__Task brief__
Return every line in the entries below where the word "link" shows up.

Stored data entries
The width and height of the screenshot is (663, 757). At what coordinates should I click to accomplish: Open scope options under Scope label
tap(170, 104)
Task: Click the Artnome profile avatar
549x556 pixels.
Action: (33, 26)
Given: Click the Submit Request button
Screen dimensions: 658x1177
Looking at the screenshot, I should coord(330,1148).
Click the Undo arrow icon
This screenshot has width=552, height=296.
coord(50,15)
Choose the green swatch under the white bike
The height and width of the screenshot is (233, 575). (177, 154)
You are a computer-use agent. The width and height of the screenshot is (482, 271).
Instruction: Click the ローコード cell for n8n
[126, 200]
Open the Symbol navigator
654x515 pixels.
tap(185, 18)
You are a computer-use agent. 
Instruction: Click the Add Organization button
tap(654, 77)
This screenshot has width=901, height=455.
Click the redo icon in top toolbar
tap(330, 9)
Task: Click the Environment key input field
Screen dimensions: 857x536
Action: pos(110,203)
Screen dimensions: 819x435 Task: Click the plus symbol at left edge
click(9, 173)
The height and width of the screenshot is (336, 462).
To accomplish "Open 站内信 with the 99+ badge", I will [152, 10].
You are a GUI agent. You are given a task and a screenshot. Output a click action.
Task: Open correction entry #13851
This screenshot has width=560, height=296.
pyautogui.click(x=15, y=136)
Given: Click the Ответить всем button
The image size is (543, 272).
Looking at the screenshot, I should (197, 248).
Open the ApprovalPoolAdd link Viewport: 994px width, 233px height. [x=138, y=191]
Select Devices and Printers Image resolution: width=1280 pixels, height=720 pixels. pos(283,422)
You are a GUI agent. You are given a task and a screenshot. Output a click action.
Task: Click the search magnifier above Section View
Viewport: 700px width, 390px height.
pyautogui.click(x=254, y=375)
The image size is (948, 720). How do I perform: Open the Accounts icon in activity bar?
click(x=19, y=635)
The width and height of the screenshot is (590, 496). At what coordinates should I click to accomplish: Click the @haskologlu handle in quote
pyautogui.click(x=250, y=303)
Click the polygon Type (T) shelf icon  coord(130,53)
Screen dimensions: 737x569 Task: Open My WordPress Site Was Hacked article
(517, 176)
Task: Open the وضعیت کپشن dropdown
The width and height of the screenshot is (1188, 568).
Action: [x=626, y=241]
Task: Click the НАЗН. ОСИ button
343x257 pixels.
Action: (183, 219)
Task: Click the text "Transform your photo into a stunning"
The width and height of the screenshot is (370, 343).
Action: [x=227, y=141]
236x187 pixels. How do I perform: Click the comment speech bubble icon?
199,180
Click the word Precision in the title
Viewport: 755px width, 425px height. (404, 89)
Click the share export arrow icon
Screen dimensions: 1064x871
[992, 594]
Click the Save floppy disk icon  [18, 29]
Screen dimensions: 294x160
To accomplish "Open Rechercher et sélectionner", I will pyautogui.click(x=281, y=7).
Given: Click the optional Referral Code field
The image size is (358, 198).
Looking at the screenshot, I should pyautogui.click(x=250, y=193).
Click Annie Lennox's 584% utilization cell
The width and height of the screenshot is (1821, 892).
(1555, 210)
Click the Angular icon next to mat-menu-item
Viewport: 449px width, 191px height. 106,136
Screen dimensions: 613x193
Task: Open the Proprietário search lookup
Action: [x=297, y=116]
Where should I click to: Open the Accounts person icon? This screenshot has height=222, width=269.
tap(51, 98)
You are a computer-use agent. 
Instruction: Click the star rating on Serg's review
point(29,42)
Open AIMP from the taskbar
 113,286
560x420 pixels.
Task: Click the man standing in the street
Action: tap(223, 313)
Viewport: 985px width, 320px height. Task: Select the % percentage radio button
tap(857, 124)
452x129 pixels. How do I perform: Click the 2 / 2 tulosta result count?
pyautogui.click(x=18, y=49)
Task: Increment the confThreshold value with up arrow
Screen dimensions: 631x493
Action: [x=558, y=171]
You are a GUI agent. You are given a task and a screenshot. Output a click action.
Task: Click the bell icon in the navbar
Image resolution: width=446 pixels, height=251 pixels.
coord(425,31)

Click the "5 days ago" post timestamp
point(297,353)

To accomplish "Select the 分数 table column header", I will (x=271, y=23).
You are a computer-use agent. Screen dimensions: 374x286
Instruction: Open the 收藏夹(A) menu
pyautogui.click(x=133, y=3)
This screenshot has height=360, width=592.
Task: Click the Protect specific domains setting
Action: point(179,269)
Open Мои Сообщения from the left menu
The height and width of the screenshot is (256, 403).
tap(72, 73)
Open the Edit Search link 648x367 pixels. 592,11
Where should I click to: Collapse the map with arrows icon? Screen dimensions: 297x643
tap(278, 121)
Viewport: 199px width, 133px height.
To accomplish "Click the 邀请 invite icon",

__Written response__
Open the ApprovalPoolAdd link Viewport: 994px width, 233px height. [x=138, y=191]
Open the Edit Search link 648x367 pixels. 592,11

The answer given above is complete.